In this study, researchers were able to visualize high-resolution flagellar motor structures in two mutant strains of B. burgdorferi. The strains of bacteria, ∆cheX and ∆cheY3, were mutant for two types of chemotaxis proteins, which regulate the direction of flagellar rotation. In each of these mutants, the bacteria were locked in counterclockwise or clockwise rotations, respectively. In order to resolve the structures of the bacterial flagellar motor, as well as visualize the changes that occurred when the chemotaxis proteins were subjected to varying conditions, the researchers used a combination of cryo-ET imaging, subtomogram averaging, and genetic modification of the bacterial cells.
After visualizing the flagella motor structures, the researchers noticed that their results contradicted previous findings. “Before we resolved the high-resolution flagellar motor structures, we had some expectations on the structures based on the previous publications,” said Yunjie Chang, a researcher at Yale University who authored the paper. Chang pointed out a few major surprises. First, the team noticed that the flagellar rotor ring subunits form a “hand-in-hand” structure at the base, as opposed to a “donut structure” that had been proposed in previous work. In addition, Chang noted that the stator unit, the part of the flagella that powers the motor, remains the same regardless of the direction of rotation. This contradicted previous research, which had suggested that the conformation of the stator unit changed along with the direction of rotation of the flagella. In the end, these novel pieces of structural information led researchers to propose a novel mechanism. “I think [that] is really the intriguing part of doing structural biology research,” Chang said.
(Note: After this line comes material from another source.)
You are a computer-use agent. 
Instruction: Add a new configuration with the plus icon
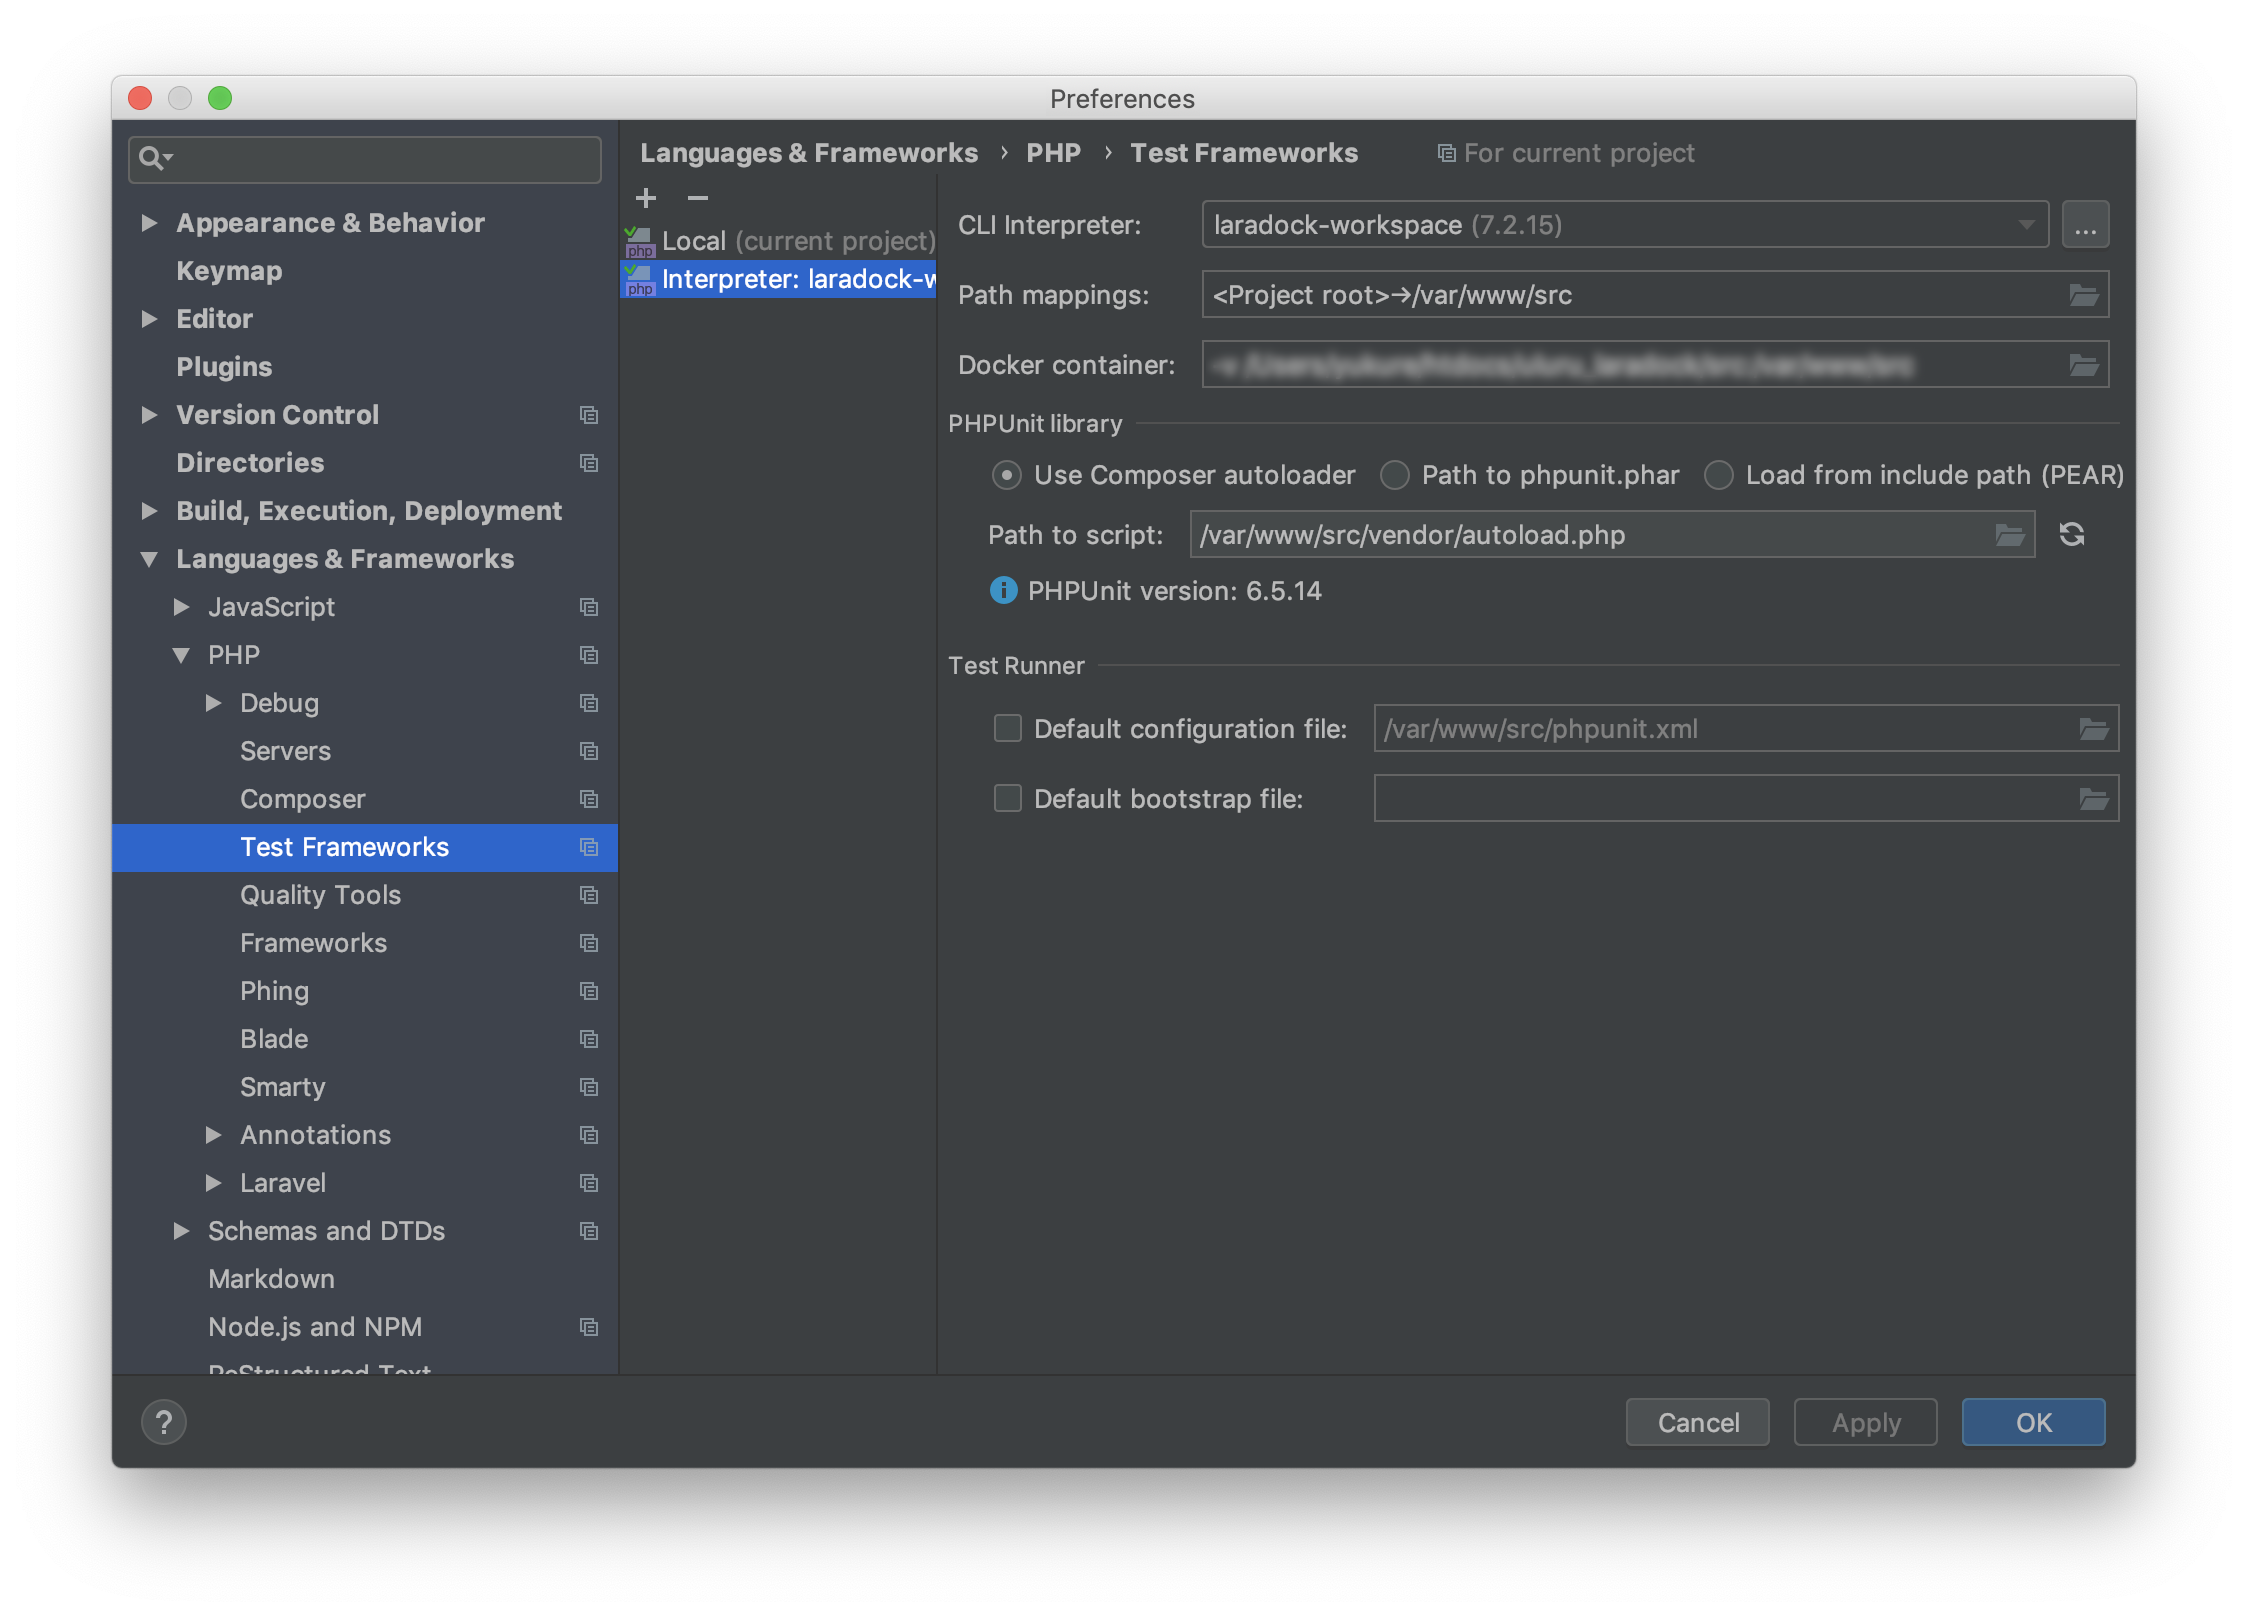point(645,198)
The mechanism proposed by the authors is as follows: the phosphorylation of cheY3 to cheY3-P proteins promotes binding to FliM, a switch protein that forms the rotor of the bacterial flagella. This complex then interacts with two other chemotaxis proteins, cheY and cheZ; these domains interact with other components of the motor that are able to determine the direction of flagellar rotation as either clockwise or counter-clockwise. This contact then induces the remodeling of another switch protein, FliG2. The conformational changes in FliG2 result in an inward flow of H+ ions causing the torque generator of the bacterial flagella to rotate. The interaction between the torque generator and the switch complex allows the flagella to switch rotational direction. While scientists previously had observed that the binding of the cheY protein to the FliM switch protein induced the shift from counterclockwise to clockwise rotation, the exact mechanism behind the rotational switching was unknown.
While this is indeed a fascinating mechanism, the researchers acknowledge that much more work is needed in order to confirm or deny this theory of rotational switching in bacterial flagella. If proven true, this theory ultimately helps us to understand the mechanism behind one of the most interesting and efficient pieces of molecular machinery. “The flagellar motor itself is a complex and fascinating nano machine, which can convert the electrochemical potential difference across the cell membrane into mechanical work with almost [full] efficiency, and can rotate as fast as 1,700 revolutions per second, which is much faster than that of a Formula One racing car engine,” Chang said. By better understanding this intriguing mechanism, scientists may be able to better understand bacterial virulence and invasion of host organisms.